The A93 is a major road in Scotland and the highest public road in the United Kingdom.  It runs north from Perth through Blairgowrie and Rattray, then through the Grampian Mountains by way of Glenshee, the Cairnwell Pass and Glen Clunie to Braemar in Aberdeenshire. At Braemar, the road then switches east down the strath of the River Dee before crossing the A90 and terminating in Aberdeen.

Route

Leaving Perth it passes Scone Palace, ancient coronation site of Scottish kings and now home to Britain's most northerly racecourse, continues through the planned 19th-century village of Guildtown before crossing the River Isla and passing the famous Meikleour Beech Hedge, planted to commemorate the 1715 Jacobite Rebellion and now the tallest hedge in the world. Five miles north lies Blairgowrie and Rattray, the largest town in Perthshire, where the road crosses the River Ericht. 6 miles up Glenericht it reaches the little village of Bridge of Cally and begins the long climb up into Glenshee, eventually passing the historic settlement of Spittal of Glenshee whose hotel was originally a shelter for travellers run by monks from Coupar Angus abbey.
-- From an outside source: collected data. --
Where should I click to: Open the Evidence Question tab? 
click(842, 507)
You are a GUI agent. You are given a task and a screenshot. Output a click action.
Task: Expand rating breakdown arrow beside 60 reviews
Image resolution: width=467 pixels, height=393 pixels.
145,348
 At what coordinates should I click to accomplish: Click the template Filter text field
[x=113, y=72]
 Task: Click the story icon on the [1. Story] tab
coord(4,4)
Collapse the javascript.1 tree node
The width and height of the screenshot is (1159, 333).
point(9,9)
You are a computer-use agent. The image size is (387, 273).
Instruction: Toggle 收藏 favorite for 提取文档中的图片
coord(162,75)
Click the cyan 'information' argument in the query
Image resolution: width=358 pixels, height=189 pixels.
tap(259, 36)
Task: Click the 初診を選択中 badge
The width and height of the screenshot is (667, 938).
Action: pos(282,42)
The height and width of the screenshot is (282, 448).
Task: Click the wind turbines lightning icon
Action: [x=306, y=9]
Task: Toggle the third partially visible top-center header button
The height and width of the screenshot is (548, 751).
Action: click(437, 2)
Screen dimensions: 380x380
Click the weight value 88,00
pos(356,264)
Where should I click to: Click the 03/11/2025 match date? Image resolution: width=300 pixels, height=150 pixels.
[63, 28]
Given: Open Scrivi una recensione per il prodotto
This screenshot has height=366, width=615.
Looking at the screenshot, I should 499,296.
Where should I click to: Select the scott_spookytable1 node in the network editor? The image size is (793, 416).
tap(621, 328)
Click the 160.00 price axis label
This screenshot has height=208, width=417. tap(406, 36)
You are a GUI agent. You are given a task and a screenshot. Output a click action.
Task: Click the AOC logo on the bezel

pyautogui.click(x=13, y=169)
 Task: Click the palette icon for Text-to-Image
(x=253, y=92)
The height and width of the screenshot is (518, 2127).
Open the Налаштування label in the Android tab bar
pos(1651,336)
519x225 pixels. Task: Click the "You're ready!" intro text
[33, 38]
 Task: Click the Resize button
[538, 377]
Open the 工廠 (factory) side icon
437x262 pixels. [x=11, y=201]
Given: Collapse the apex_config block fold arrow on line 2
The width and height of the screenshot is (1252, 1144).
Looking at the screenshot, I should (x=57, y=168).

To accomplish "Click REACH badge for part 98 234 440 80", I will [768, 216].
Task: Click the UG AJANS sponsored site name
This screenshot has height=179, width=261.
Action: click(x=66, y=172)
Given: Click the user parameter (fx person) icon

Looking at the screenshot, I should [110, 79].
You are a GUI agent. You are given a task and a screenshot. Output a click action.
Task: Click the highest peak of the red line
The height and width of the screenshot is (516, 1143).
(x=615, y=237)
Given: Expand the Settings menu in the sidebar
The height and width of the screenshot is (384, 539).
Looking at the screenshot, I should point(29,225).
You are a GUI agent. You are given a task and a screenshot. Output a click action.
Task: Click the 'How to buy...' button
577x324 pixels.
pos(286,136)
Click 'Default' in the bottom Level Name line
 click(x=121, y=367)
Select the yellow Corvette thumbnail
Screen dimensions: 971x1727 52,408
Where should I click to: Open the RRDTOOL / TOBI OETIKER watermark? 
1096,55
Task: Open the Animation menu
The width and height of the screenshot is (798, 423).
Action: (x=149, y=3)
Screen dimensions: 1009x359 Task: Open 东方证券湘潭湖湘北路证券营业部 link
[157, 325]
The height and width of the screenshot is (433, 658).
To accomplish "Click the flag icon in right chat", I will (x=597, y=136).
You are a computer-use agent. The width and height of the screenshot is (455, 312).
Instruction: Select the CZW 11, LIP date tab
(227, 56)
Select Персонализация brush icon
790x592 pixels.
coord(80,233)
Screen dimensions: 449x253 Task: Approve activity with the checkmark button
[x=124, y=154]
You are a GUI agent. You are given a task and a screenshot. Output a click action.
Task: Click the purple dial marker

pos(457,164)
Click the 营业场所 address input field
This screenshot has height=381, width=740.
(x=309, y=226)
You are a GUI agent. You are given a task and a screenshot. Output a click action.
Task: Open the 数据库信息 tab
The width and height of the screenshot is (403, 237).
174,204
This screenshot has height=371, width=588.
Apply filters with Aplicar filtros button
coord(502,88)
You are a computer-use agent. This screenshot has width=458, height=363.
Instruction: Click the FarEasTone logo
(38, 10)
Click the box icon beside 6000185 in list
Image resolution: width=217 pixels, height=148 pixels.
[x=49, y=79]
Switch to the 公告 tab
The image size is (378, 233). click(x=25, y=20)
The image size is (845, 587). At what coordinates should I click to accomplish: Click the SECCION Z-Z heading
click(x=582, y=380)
The hotel was destroyed by fire in 2014. At this point it climbs from Glenshee onto the bleak desolate moors of Glenbeg and the snow gates at Spittal of Glenshee, which are regularly closed in winter (which here can be from October to April) to prevent motorists becoming stranded overnight.  At the Cairnwell Pass, the road reaches its maximum elevation of 670 metres (2199 feet) above sea level and passes the Glenshee Ski Centre, Scotland's largest ski centre.  At this point it is the highest public road in the United Kingdom. The southern approach to the Cairnwell Pass used to include a notorious double hairpin bend with steep gradients known as the Devil's Elbow. This was bypassed by a new stretch of road in the early 1970s but the old hairpin bends and World War II anti-tank traps can be accessed on foot from a lay-by part way up the hill.   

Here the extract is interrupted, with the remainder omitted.